A inauguração, em 1998, da enorme Ponte Vasco da Gama, sobre o estuário do Tejo, veio finalmente constituir uma homenagem pública permanente àquele que foi – e é – um dos mais famosos portugueses de sempre. Ao lado de Vasco da Gama, com projeção mundial equivalente só existem mesmo o Infante D. Henrique e o entre nós demasiado “esquecido” Fernão de Magalhães (que organizou a primeira viagem à volta do mundo, mas ao serviço da Espanha). Sim, porque – falando a sério – as “glórias” futebolísticas são não apenas efémeras mas sobretudo irrelevantes.
Quase toda a gente sabe dizer de cor que “Vasco da Gama descobriu o caminho marítimo para a Índia”. Mas esta frase feita pode gerar alguma confusão: se ele descobriu o caminho marítimo, era porque o caminho terrestre já era conhecido.
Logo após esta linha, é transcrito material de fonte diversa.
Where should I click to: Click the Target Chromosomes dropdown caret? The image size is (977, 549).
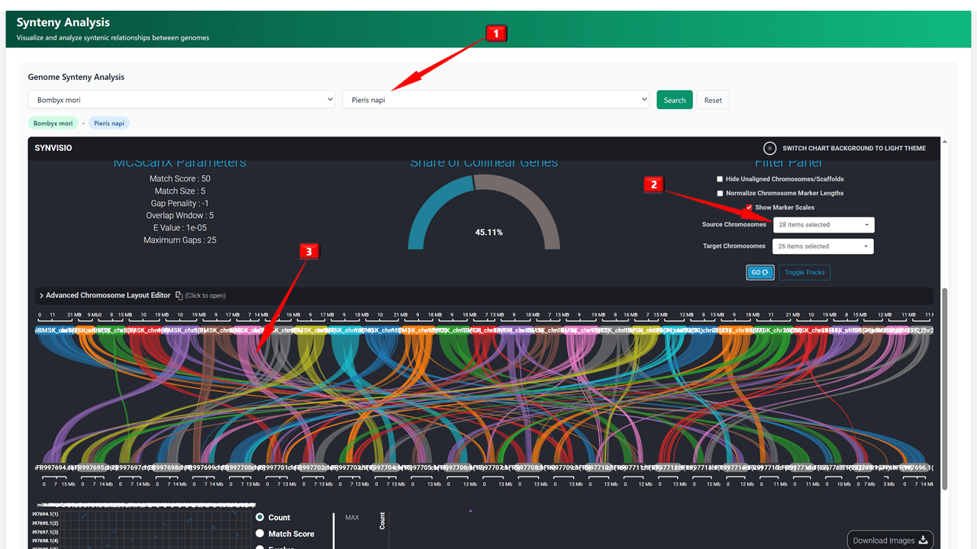(866, 246)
E é verdade. Só que ninguém ia à Índia por terra. Da Índia, o que interessava na Europa eram as especiarias, que nesse tempo valiam quase tanto como o ouro. Quem trazia esses produtos para o Ocidente eram os marinheiros árabes, que os deixavam na zona de Suez. As mercadorias atravessavam o istmo às costas de camelos para serem embarcadas em navios da República de Veneza, que por sua vez os vendia, mais caros do que os olhos da cara, nas praças europeias. A certa altura (concretamente em 1453), para agravar ainda mais as coisas, a tomada de Constantinopla pelos turcos complicou a navegação no Mediterrâneo oriental, fazendo disparar os preços das cobiçadas e já caríssimas especiarias. Só havia uma solução: ir buscá-las diretamente ao Oriente. Mas para isso era preciso encontrar um caminho seguro, que não passasse pelas águas turcas ou árabes.
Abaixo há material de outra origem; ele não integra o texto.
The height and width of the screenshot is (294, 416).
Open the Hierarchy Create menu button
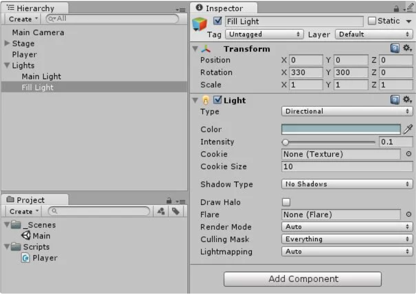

Quem teve a ideia foi D. João II, o mesmo rei que já vimos atrás a assinar o Tratado de Tordesilhas com a Espanha. Mas entretanto esse estadista visionário morrera sem deixar herdeiro direto (o filho morrera num acidente), sucedendo-lhe o cunhado, D. Manuel I. Foi dessa missão de encontrar o caminho marítimo para a Índia que o novo soberano incumbiu Vasco da Gama.
Nesse ano de 1497, em que partiu a expedição, já Bartolomeu Dias tinha conseguido navegar do Atlântico para o Índico, abrindo aos portugueses a porta deste mar, e também já Pero da Covilhã, que chegara à Índia disfarçado, num navio muçulmano, transmitira informações geográficas que se revelariam preciosas.
Vasco da Gama não era um navegador, e foi por ser fidalgo (o pai era alcaide-mor de Sines) que o rei o encarregou de comandar a esquadra, composta pelas naus S. Gabriel, S. Rafael e S. Miguel e pela caravela Bérrio. Partiram a 8 de julho, fizeram escalas nas Canárias e em Cabo Verde e descreveram depois uma grande volta pelo oceano, quase tocando no Brasil, para “atacarem” decididamente o cabo da Boa Esperança, que dobraram no final do ano.
Passaram depois a navegar em águas desconhecidas dos europeus, descobrindo com espanto que na costa oriental da África havia cidades muito mais civilizadas do que os lugarejos da costa atlântica. Estavam na zona de influência árabe, o mundo marítimo e comercial do Sindbad o Marinheiro de As Mil e Uma Noites. Gama e as suas tripulações viveram ali intensas aventuras – ciladas, combates, fugas arriscadas – até conseguirem encontrar um piloto conhecedor do Índico e do regime das monções que os conduziu à costa indiana do Malabar, atravessando o mar Arábico.
Em Kozhikode, a que os portugueses chamaram Calecute, no atual estado indiano de Kerala, onde aportaram em 20 de maio de 1498, viveram ainda mais aventuras, dignas da imaginação de Emílio Salgari e da interpretação de Errol Flynn. O soberano local, um rajá chamado Samutiri Manavikraman, que tanto era amigo como inimigo de Gama, ficou registado nas nossas crónicas com o nome de Samorim de Calecute. Mas tudo acabaria por correr bem e Gama regressou a Lisboa com os porões carregados de especiarias.
Esta triunfal viagem não só lançou as bases do efémero império português do Oriente, como inaugurou a primeira era de globalização, a que o famoso historiador inglês Arnold Toynbee chamou Era Gâmica (do nome de Vasco da Gama).
No rasto dos portugueses, outras potências europeias lançaram-se depois ao assalto da Ásia e da África, e a História do mundo entraria numa nova fase: a da “aldeia global”.
É ou não é verdade que se justificava plenamente o feriado de 20 de maio, data da chegada dos portugueses a Calecute, exatamente 500 anos antes da inauguração da Ponte Vasco da Gama?